论文地址:https://sci2s.ugr.es/keel/pdf/algorithm/congreso/1992-Kerber-ChimErge-AAAI92.pdf
Kerber, Randy. “Chimerge: Discretization of numeric attributes.” Proceedings of the tenth national conference on Artificial intelligence. 1992.
ChiMerge算法详解(英文):https://medium.com/@nithin_rajan/data-discretization-using-chimerge-55c8ade3cfda
ChiMerge算法借助卡方检验,算法思路是:
- 首先把每个值都当做一个独立的区间
- 循环地合并区间,如果卡方值小于4.6,则合并区间(90%置信度/10%显著性水平下,卡方的值为4.6)

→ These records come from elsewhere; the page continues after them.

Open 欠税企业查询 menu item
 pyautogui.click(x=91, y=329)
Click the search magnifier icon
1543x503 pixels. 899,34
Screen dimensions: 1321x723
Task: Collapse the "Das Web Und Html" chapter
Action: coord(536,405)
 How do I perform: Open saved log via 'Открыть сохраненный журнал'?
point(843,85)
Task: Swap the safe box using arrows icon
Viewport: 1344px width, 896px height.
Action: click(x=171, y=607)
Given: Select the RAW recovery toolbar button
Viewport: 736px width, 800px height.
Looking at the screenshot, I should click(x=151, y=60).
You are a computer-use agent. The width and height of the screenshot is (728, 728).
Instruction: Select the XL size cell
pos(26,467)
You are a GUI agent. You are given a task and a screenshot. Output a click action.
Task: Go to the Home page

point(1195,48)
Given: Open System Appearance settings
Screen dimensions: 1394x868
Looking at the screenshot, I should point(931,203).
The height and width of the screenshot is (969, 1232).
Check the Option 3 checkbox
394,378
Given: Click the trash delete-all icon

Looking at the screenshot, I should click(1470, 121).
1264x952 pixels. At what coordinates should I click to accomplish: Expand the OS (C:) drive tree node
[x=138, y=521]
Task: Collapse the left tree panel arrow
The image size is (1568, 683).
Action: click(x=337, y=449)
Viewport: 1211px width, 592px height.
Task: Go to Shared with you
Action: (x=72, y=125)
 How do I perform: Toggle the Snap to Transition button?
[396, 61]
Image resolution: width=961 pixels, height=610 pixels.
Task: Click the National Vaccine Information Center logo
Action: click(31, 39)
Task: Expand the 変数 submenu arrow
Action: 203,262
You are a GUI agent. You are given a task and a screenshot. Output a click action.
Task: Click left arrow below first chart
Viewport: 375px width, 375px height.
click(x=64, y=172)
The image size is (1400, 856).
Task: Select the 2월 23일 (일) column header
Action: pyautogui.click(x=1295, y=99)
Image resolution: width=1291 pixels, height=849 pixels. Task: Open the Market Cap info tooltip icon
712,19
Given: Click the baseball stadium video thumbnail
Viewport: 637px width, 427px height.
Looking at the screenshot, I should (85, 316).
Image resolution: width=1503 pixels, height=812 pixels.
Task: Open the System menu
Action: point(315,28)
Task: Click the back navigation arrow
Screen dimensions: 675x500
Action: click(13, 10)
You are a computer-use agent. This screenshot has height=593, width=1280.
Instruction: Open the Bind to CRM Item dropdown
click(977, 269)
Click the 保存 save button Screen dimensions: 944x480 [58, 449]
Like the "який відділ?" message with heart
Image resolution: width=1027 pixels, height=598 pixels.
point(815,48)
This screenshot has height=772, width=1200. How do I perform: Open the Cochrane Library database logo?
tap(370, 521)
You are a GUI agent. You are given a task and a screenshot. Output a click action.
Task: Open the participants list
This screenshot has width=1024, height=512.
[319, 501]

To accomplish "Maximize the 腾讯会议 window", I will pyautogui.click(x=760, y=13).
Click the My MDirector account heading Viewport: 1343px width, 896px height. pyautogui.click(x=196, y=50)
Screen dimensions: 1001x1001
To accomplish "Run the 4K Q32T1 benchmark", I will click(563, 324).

- 直到满足所需的区间数或是全部的卡方都大于4.6为止
ChiMerge算法使用
为了方便与高效,我们借助第三方工具scorecardbundle
首先安装:
pip install -i https://pypi.org/project --upgrade scorecardbundle
Scorecard-Bundle github主页:https://github.com/Lantianzz/Scorecard-Bundle
示例代码
from scorecardbundle.feature_discretization.ChiMerge import ChiMerge
from sklearn.datasets import make_classification
import pandas as pd
if __name__ == '__main__':
data_x, data_y = make_classification(n_samples=100, n_classes=4, n_features=10, n_informative=8, random_state=0)
x_value = data_x[:, 0]
y_value = data_y
trans_cm = ChiMerge(max_intervals=10, min_intervals=2, decimal=3, output_dataframe=True)
result_cm = trans_cm.fit_transform(pd.DataFrame(x_value), y_value)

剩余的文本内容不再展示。